→ Challenge:
Copy the following lines word for word.

#### Data records

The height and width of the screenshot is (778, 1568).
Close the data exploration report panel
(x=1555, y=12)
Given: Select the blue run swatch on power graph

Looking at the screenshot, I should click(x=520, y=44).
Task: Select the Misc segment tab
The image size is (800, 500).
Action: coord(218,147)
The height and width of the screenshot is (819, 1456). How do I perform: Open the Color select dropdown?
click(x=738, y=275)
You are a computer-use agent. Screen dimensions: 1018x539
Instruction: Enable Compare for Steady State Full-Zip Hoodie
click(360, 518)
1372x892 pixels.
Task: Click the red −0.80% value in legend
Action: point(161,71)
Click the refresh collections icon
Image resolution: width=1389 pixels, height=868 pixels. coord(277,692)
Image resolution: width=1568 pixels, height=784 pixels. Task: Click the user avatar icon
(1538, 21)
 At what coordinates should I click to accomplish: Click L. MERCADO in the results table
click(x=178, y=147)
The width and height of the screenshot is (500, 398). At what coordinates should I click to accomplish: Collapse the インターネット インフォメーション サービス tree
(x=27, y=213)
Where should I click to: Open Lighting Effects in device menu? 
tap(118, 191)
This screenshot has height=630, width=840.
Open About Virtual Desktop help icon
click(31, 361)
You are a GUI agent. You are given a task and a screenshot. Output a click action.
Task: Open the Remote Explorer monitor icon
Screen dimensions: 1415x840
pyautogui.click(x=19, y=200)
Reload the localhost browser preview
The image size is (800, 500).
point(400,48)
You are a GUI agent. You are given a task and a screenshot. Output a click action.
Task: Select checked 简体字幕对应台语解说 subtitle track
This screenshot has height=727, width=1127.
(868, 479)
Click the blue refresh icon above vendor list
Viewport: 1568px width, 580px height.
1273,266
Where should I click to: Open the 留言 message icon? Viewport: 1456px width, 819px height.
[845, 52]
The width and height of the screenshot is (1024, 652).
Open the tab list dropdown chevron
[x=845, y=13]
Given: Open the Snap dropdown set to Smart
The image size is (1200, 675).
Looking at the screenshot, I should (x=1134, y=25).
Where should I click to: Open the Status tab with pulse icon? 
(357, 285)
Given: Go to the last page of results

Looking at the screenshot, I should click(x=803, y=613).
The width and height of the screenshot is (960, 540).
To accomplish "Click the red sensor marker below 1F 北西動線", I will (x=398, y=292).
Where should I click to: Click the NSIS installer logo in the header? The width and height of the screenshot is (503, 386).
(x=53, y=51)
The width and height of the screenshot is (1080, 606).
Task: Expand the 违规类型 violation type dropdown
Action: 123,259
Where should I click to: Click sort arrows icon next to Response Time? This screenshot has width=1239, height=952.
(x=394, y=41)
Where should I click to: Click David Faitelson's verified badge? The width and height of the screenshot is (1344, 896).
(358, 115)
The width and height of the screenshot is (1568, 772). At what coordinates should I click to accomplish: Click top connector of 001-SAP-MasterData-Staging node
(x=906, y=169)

########

→ Answer to the exercise:
The height and width of the screenshot is (778, 1568).
Close the data exploration report panel
(x=1555, y=12)
Given: Select the blue run swatch on power graph

Looking at the screenshot, I should click(x=520, y=44).
Task: Select the Misc segment tab
The image size is (800, 500).
Action: coord(218,147)
The height and width of the screenshot is (819, 1456). How do I perform: Open the Color select dropdown?
click(x=738, y=275)
You are a computer-use agent. Screen dimensions: 1018x539
Instruction: Enable Compare for Steady State Full-Zip Hoodie
click(360, 518)
1372x892 pixels.
Task: Click the red −0.80% value in legend
Action: point(161,71)
Click the refresh collections icon
Image resolution: width=1389 pixels, height=868 pixels. coord(277,692)
Image resolution: width=1568 pixels, height=784 pixels. Task: Click the user avatar icon
(1538, 21)
 At what coordinates should I click to accomplish: Click L. MERCADO in the results table
click(x=178, y=147)
The width and height of the screenshot is (500, 398). At what coordinates should I click to accomplish: Collapse the インターネット インフォメーション サービス tree
(x=27, y=213)
Where should I click to: Open Lighting Effects in device menu? 
tap(118, 191)
This screenshot has height=630, width=840.
Open About Virtual Desktop help icon
click(31, 361)
You are a GUI agent. You are given a task and a screenshot. Output a click action.
Task: Open the Remote Explorer monitor icon
Screen dimensions: 1415x840
pyautogui.click(x=19, y=200)
Reload the localhost browser preview
The image size is (800, 500).
point(400,48)
You are a GUI agent. You are given a task and a screenshot. Output a click action.
Task: Select checked 简体字幕对应台语解说 subtitle track
This screenshot has height=727, width=1127.
(868, 479)
Click the blue refresh icon above vendor list
Viewport: 1568px width, 580px height.
1273,266
Where should I click to: Open the 留言 message icon? Viewport: 1456px width, 819px height.
[845, 52]
The width and height of the screenshot is (1024, 652).
Open the tab list dropdown chevron
[x=845, y=13]
Given: Open the Snap dropdown set to Smart
The image size is (1200, 675).
Looking at the screenshot, I should (x=1134, y=25).
Where should I click to: Open the Status tab with pulse icon? 
(357, 285)
Given: Go to the last page of results

Looking at the screenshot, I should click(x=803, y=613).
The width and height of the screenshot is (960, 540).
To accomplish "Click the red sensor marker below 1F 北西動線", I will (x=398, y=292).
Where should I click to: Click the NSIS installer logo in the header? The width and height of the screenshot is (503, 386).
(x=53, y=51)
The width and height of the screenshot is (1080, 606).
Task: Expand the 违规类型 violation type dropdown
Action: 123,259
Where should I click to: Click sort arrows icon next to Response Time? This screenshot has width=1239, height=952.
(x=394, y=41)
Where should I click to: Click David Faitelson's verified badge? The width and height of the screenshot is (1344, 896).
(358, 115)
The width and height of the screenshot is (1568, 772). At what coordinates should I click to accomplish: Click top connector of 001-SAP-MasterData-Staging node
(x=906, y=169)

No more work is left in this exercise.